Benefits of a bit of hardship from compulsory defence training

PERSONAL DEVELOPMENT: Senate candidate Allan Mull believes 12 months of defence training before tertiary education would make teenagers better human beings.
PERSONAL DEVELOPMENT: Senate candidate Allan Mull believes 12 months of defence training before tertiary education would make teenagers better human beings.

Compulsory defence force training after high school has been suggested by Senate candidate Allan Mull, but he has insisted it would not be conscription.

The independent candidate from Tawonga South said the 12-month stint in defence-based training would ensure young people had the life skills they needed.

“It’s a compulsory training, but not conscription, not to send them overseas to fight,” he said.

“A little bit of hardship can have great benefits.”

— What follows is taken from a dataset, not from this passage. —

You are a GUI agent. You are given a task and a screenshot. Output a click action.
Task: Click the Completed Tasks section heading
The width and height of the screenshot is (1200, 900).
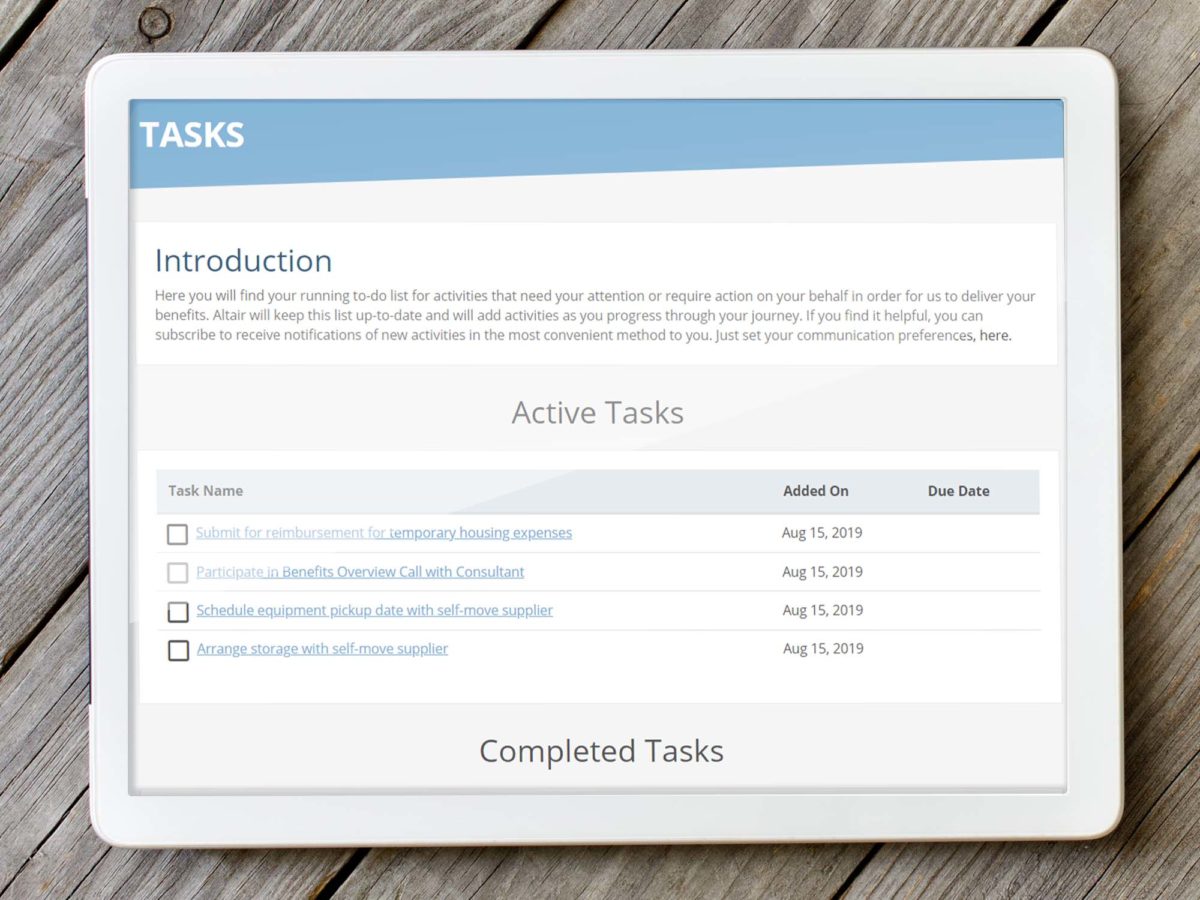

Mr Mull left school himself at 14 and his children were unsure of what they wanted to do for work when they finished high school.

He said education should be balanced to include basic life skills as well as academic skills.

“We’re not all endowed with academic ability and it puts an enormous pressure on kids,” Mr Mull said.

“I know our kids are going out and getting on drugs, getting pressure put on them by this single academic course.”

The idea would involve stints at mobile defence locations where teenagers would camp in tents at locations such as the tropics, the desert or the snow.

Mr Mull said making young people more employable would save hundreds of millions of dollars in welfare and help alleviate depression and suicides.